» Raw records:
+ + + + + + +

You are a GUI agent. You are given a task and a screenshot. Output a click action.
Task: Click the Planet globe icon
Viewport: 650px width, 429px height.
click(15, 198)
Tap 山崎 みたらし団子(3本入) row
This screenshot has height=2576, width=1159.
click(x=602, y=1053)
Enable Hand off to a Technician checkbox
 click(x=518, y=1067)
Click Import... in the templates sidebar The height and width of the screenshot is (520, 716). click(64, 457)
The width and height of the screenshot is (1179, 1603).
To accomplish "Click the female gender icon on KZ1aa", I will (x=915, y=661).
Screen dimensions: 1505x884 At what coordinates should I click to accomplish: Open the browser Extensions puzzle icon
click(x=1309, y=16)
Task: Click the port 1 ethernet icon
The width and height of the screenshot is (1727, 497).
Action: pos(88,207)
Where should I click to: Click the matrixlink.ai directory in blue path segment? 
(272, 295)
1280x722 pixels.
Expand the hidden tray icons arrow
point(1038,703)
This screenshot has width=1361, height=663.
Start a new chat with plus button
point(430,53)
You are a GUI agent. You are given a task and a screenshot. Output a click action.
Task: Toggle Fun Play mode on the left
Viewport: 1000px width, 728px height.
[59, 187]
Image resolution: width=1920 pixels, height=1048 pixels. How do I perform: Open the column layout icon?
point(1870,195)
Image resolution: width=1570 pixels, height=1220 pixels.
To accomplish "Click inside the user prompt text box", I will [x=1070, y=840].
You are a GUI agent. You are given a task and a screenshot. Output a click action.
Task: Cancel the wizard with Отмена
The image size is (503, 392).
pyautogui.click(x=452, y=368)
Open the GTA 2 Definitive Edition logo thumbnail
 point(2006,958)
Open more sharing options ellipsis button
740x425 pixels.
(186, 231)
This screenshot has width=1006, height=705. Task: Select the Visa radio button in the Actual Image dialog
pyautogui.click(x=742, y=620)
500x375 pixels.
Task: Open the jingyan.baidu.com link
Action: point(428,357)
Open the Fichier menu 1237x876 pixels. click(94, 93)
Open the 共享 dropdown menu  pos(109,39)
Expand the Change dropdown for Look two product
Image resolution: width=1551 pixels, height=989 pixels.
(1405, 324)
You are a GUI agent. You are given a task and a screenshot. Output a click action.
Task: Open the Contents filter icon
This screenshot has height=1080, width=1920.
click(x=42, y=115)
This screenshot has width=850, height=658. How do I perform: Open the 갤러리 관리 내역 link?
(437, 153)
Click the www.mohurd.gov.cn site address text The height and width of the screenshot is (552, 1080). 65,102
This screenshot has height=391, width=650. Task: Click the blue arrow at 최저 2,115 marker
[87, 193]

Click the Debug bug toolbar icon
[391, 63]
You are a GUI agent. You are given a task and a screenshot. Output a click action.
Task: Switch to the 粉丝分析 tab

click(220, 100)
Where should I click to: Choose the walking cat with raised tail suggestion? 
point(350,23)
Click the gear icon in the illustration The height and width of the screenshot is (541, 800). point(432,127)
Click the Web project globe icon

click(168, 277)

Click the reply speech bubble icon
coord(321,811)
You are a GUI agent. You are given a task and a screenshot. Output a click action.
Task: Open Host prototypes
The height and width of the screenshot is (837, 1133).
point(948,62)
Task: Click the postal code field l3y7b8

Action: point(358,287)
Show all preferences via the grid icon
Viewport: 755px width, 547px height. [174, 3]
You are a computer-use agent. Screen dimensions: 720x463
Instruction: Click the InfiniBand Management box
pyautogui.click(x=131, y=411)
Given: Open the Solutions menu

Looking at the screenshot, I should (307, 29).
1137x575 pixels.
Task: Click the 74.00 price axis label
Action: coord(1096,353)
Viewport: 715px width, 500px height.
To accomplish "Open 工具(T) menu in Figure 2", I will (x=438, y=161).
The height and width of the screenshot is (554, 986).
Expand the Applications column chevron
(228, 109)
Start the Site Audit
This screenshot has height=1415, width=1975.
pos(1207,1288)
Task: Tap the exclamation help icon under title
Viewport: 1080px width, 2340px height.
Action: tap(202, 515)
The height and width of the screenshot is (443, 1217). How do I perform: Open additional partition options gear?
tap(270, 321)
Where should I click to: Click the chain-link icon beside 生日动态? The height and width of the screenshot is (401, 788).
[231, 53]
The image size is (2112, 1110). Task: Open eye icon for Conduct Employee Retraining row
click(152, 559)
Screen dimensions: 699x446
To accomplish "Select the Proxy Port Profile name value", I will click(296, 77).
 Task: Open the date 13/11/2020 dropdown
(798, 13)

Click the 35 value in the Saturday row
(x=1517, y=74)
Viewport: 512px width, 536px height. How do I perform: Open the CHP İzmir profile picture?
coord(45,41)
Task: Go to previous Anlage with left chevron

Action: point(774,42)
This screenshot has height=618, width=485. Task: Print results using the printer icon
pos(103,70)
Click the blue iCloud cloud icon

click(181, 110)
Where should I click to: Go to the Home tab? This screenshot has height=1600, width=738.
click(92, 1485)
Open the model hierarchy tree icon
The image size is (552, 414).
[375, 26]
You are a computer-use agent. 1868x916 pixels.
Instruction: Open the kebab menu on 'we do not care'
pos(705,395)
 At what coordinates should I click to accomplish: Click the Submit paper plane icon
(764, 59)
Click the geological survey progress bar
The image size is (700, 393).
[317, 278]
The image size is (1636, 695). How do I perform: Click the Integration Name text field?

+ + + + + + +

Rewrite the data above, putting "screen agent" in place of every occurrence of "GUI agent" and keeping everything else the same.

» Task output:
You are a screen agent. You are given a task and a screenshot. Output a click action.
Task: Click the Planet globe icon
Viewport: 650px width, 429px height.
click(15, 198)
Tap 山崎 みたらし団子(3本入) row
This screenshot has height=2576, width=1159.
click(x=602, y=1053)
Enable Hand off to a Technician checkbox
 click(x=518, y=1067)
Click Import... in the templates sidebar The height and width of the screenshot is (520, 716). click(64, 457)
The width and height of the screenshot is (1179, 1603).
To accomplish "Click the female gender icon on KZ1aa", I will (x=915, y=661).
Screen dimensions: 1505x884 At what coordinates should I click to accomplish: Open the browser Extensions puzzle icon
click(x=1309, y=16)
Task: Click the port 1 ethernet icon
The width and height of the screenshot is (1727, 497).
Action: pos(88,207)
Where should I click to: Click the matrixlink.ai directory in blue path segment? 
(272, 295)
1280x722 pixels.
Expand the hidden tray icons arrow
point(1038,703)
This screenshot has width=1361, height=663.
Start a new chat with plus button
point(430,53)
You are a screen agent. You are given a task and a screenshot. Output a click action.
Task: Toggle Fun Play mode on the left
Viewport: 1000px width, 728px height.
[59, 187]
Image resolution: width=1920 pixels, height=1048 pixels. How do I perform: Open the column layout icon?
point(1870,195)
Image resolution: width=1570 pixels, height=1220 pixels.
To accomplish "Click inside the user prompt text box", I will [x=1070, y=840].
You are a screen agent. You are given a task and a screenshot. Output a click action.
Task: Cancel the wizard with Отмена
The image size is (503, 392).
pyautogui.click(x=452, y=368)
Open the GTA 2 Definitive Edition logo thumbnail
 point(2006,958)
Open more sharing options ellipsis button
740x425 pixels.
(186, 231)
This screenshot has width=1006, height=705. Task: Select the Visa radio button in the Actual Image dialog
pyautogui.click(x=742, y=620)
500x375 pixels.
Task: Open the jingyan.baidu.com link
Action: point(428,357)
Open the Fichier menu 1237x876 pixels. click(94, 93)
Open the 共享 dropdown menu  pos(109,39)
Expand the Change dropdown for Look two product
Image resolution: width=1551 pixels, height=989 pixels.
(1405, 324)
You are a screen agent. You are given a task and a screenshot. Output a click action.
Task: Open the Contents filter icon
This screenshot has height=1080, width=1920.
click(x=42, y=115)
This screenshot has width=850, height=658. How do I perform: Open the 갤러리 관리 내역 link?
(437, 153)
Click the www.mohurd.gov.cn site address text The height and width of the screenshot is (552, 1080). 65,102
This screenshot has height=391, width=650. Task: Click the blue arrow at 최저 2,115 marker
[87, 193]

Click the Debug bug toolbar icon
[391, 63]
You are a screen agent. You are given a task and a screenshot. Output a click action.
Task: Switch to the 粉丝分析 tab

click(220, 100)
Where should I click to: Choose the walking cat with raised tail suggestion? 
point(350,23)
Click the gear icon in the illustration The height and width of the screenshot is (541, 800). point(432,127)
Click the Web project globe icon

click(168, 277)

Click the reply speech bubble icon
coord(321,811)
You are a screen agent. You are given a task and a screenshot. Output a click action.
Task: Open Host prototypes
The height and width of the screenshot is (837, 1133).
point(948,62)
Task: Click the postal code field l3y7b8

Action: point(358,287)
Show all preferences via the grid icon
Viewport: 755px width, 547px height. [174, 3]
You are a computer-use agent. Screen dimensions: 720x463
Instruction: Click the InfiniBand Management box
pyautogui.click(x=131, y=411)
Given: Open the Solutions menu

Looking at the screenshot, I should (307, 29).
1137x575 pixels.
Task: Click the 74.00 price axis label
Action: coord(1096,353)
Viewport: 715px width, 500px height.
To accomplish "Open 工具(T) menu in Figure 2", I will (x=438, y=161).
The height and width of the screenshot is (554, 986).
Expand the Applications column chevron
(228, 109)
Start the Site Audit
This screenshot has height=1415, width=1975.
pos(1207,1288)
Task: Tap the exclamation help icon under title
Viewport: 1080px width, 2340px height.
Action: tap(202, 515)
The height and width of the screenshot is (443, 1217). How do I perform: Open additional partition options gear?
tap(270, 321)
Where should I click to: Click the chain-link icon beside 生日动态? The height and width of the screenshot is (401, 788).
[231, 53]
The image size is (2112, 1110). Task: Open eye icon for Conduct Employee Retraining row
click(152, 559)
Screen dimensions: 699x446
To accomplish "Select the Proxy Port Profile name value", I will click(296, 77).
 Task: Open the date 13/11/2020 dropdown
(798, 13)

Click the 35 value in the Saturday row
(x=1517, y=74)
Viewport: 512px width, 536px height. How do I perform: Open the CHP İzmir profile picture?
coord(45,41)
Task: Go to previous Anlage with left chevron

Action: point(774,42)
This screenshot has height=618, width=485. Task: Print results using the printer icon
pos(103,70)
Click the blue iCloud cloud icon

click(181, 110)
Where should I click to: Go to the Home tab? This screenshot has height=1600, width=738.
click(92, 1485)
Open the model hierarchy tree icon
The image size is (552, 414).
[375, 26]
You are a computer-use agent. 1868x916 pixels.
Instruction: Open the kebab menu on 'we do not care'
pos(705,395)
 At what coordinates should I click to accomplish: Click the Submit paper plane icon
(764, 59)
Click the geological survey progress bar
The image size is (700, 393).
[317, 278]
The image size is (1636, 695). How do I perform: Click the Integration Name text field?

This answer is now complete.